As a public relations professional, there will come a time when you have to set aside the press releases and open up Adobe InDesign to create deliverables for clients. Whether you have studied design for years or your design skills are limited, you cannot forget that the most important parts of public relations design are the basic design principles.
Robin Williams, a visual designer, created the fun acronym C.R.A.P. to help designers remember the four basic design principles. These principles are contrast, repetition, alignment, and proximity. These four principles ensure what you design, whether it be a logo or an infographic, will be eye-catching and easy to follow.

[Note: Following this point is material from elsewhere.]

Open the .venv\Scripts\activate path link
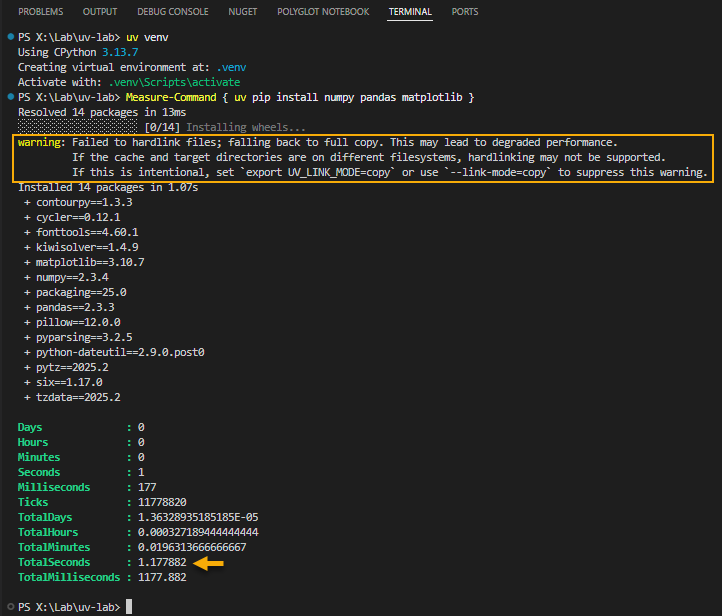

The principle of contrast is the most important principle of design for it is what makes your design stand out to the audience. When using contrast, you need to think about all of the elements on your page. None of the elements of your design should be slightly similar, you either want them to be identical in shape, size or color, or they should be dramatically different. One easy way to spice up your design and add some contrast is to switch up the different typefaces.
The principle of repetition is used to add visual interest and keep the design consistent. When using repetition, you should be repeating some elements of the design throughout the entire piece. This principle helps tie the entire design together and is extremely useful when creating a multiple-page layout or different posts for the same campaign. Elements of the design that can be repeated tend to be the colors, typefaces or little design elements such as shapes or lines.
The principle of alignment is used to organize your design and make it easy for the audience to read the elements on the page. Using proper alignment in your design can help the design feel clean and easy on the eyes. It is important to make sure that the textual elements of your design are aligned to the same side. Each element on the page should be aligned with something else which creates a sense of unity throughout the piece. Good use of alignment is aligning the edges of graphic elements with the edges of the textual elements.
The fourth and final design principle is proximity which is similar to alignment, however, it focuses on grouping pieces of the design together. When creating a design for something like a business card or an infographic, you want to ensure that items that are related to one another are grouped. This principle helps organize the content of the page just by placing certain elements closer together. You want to make sure that the items are not just close together, but that they are strategically placed in a way that the audience's eyes can scan the design and understand the organization of the design.
Now that you know the basic principles of design, you can create a design for anything. It is important to remember the C.R.A.P. principles when designing to ensure that your deliverable is pleasing to the eye.